1) The current account deficit is a measurement of a country’s trade where the value of the goods and services it imports exceeds the value of the goods and services it exports. It also includes net income, such as interest and dividends, and transfers, like foreign aid.
2) "The widening of the CAD on a year-on-year basis was primarily on account of a higher trade deficit, which was at $41.2 billion,” said RBI. It was brought about by a larger increase in merchandise imports relative to exports, it added.
3) In the quarter ending in June last year, the current account deficit was 0.1 per cent or $401 million.

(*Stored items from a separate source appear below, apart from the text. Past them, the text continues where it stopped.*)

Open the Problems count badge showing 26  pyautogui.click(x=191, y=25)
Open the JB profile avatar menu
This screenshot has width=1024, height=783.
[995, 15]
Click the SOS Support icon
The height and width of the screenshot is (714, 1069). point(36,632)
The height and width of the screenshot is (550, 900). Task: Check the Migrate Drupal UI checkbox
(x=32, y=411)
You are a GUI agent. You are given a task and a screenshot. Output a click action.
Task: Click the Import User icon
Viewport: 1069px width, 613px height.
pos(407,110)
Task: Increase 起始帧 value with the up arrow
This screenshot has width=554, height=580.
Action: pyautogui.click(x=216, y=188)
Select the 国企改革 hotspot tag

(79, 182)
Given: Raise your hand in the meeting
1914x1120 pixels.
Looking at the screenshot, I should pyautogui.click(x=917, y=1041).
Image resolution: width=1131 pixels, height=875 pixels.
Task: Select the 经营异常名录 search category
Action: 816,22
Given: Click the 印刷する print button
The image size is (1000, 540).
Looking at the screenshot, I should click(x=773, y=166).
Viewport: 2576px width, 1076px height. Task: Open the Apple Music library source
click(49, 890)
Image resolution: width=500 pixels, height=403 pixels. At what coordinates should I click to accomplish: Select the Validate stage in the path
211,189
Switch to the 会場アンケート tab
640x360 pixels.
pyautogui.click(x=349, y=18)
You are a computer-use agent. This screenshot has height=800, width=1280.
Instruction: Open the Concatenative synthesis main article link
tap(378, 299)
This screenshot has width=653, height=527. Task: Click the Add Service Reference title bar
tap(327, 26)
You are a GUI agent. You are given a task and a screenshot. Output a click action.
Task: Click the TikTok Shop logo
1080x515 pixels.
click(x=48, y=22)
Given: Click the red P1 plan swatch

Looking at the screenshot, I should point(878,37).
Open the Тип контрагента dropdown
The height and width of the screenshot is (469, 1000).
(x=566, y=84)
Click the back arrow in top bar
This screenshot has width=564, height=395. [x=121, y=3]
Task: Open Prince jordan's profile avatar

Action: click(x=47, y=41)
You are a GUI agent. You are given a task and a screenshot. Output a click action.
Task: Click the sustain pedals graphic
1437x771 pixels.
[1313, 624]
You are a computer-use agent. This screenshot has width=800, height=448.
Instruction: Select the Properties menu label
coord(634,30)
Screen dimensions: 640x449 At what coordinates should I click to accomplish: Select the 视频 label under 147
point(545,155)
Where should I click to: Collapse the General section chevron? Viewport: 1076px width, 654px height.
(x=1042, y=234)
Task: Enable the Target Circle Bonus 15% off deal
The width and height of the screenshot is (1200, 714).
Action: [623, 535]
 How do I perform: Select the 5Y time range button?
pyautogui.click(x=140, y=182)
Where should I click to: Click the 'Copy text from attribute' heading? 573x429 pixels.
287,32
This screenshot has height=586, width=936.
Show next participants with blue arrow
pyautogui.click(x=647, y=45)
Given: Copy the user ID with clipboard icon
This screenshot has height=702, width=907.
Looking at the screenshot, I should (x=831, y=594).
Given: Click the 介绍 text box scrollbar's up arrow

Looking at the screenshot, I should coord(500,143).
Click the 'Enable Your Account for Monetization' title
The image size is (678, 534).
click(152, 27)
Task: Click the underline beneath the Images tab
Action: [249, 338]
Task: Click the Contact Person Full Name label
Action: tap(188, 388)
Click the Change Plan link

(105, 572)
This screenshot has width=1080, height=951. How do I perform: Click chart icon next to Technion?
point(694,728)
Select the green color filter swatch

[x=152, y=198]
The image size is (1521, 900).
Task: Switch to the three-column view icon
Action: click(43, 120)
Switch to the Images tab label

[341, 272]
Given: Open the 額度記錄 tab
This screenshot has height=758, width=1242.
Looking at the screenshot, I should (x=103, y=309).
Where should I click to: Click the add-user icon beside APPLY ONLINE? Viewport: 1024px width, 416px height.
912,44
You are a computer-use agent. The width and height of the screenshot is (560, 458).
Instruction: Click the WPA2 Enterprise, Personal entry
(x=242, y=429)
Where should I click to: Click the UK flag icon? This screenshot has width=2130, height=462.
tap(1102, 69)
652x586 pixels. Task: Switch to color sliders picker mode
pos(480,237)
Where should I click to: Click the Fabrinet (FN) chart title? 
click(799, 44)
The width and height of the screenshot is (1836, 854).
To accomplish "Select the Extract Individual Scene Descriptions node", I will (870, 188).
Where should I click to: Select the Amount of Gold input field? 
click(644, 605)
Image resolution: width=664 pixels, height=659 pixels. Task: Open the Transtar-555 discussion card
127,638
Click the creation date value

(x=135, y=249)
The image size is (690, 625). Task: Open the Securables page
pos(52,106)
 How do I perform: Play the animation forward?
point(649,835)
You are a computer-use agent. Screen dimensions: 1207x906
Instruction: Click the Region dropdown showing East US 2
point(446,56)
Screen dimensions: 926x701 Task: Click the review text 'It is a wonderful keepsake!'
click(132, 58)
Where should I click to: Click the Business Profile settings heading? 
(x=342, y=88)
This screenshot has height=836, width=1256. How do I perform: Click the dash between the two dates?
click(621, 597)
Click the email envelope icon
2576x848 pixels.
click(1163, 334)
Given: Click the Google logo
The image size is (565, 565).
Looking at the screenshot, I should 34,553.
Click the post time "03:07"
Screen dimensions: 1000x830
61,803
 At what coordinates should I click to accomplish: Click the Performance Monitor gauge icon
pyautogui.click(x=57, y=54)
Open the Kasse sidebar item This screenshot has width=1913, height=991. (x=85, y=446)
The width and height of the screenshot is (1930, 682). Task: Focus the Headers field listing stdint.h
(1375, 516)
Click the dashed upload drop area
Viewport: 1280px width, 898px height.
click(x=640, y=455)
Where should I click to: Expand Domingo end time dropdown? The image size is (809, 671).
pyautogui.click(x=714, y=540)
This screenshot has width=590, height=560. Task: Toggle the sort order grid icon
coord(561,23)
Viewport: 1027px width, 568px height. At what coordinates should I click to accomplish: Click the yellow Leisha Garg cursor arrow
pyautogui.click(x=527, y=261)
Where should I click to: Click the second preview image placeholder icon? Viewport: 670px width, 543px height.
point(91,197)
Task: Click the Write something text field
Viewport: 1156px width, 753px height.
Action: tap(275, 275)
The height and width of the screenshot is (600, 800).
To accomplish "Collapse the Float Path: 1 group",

It is now at its highest level since the June quarter of 2013.
4) The balance of payments for the April-June quarter stood at $11.40 billion as against $6.969 billion in the year-ago period.
5) The net foreign direct investment at $7.2 billion in the reported quarter almost doubled from its level in the same period last year.
7) Net services receipts rose by 15.7 per cent on a year-on-year basis mainly on the back of a rise in net earnings from travel, construction and other business services.
8) Private transfer receipts, mainly representing remittances by Indians employed overseas, at $16.1 billion increased by 5.3 per cent over the corresponding quarter of previous year.
9) In April-June quarter, there was an accretion of $11.4 billion to the foreign exchange reserves as compared to $7 billion in the year-ago quarter and $7.3 billion in the fourth quarter of fiscal 2017.
10) "It appears the last month's transition to GST had affected some export sectors, but that is expected to normalise going ahead," said A Prasanna, economist at ICICI Securities Primary Dealership. Expect the full year current account deficit to be 1.5 per cent of GDP, he added. (With Agency Inputs)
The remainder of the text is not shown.